Aujourd’hui une leçon de vie à la Belle de Mai. Encore, le fléau foudroyant du vandalisme a frappé. Si tentante pour le casseur lambda, la pauvre cabane ouverte à tous, a été la victime des vacances de Noël. Son mobilier et sa décoration intérieure plus exactement.
Comment expliquer ce phénomène de mode qui consiste en l’acharnement quasi thérapeutique qui vise à achever des choses inertes ? Drame de la société moderne ? Nouveau hobby de jeunes en mal de divertissements ? Imaginez la même apocalypse chez nos amis végétaux…

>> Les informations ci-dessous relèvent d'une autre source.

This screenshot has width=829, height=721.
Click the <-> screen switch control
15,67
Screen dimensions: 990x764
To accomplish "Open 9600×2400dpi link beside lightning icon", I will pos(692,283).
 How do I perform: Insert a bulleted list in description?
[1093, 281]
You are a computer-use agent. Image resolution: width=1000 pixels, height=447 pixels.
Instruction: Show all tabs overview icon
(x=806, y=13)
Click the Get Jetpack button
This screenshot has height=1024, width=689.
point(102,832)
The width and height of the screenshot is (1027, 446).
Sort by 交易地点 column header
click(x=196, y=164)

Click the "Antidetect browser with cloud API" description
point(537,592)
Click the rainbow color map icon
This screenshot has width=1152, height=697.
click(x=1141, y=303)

Sommes nous capables de nous détacher suffisamment des plantes pour ne pas pleurer au moment de leur destruction, ou de leur mort naturelle ?
Comment le jardinier vit-il l’évolution de son domaine, de la naissance jusqu’à la mort. À quel point devons nous accompagner la vie de nos créations, mélanges de vivant et d’inerte ?
Nous posons la question aux intéressés.
NB: Le tas de terre n’a pas été utilisé pour la crèche. Les boutures sont sans doute mortes. Merci à Marylise Fillon pour sa grande collaboration. Elle a activement participé au bon déroulement de cette session du 5 janvier 2012.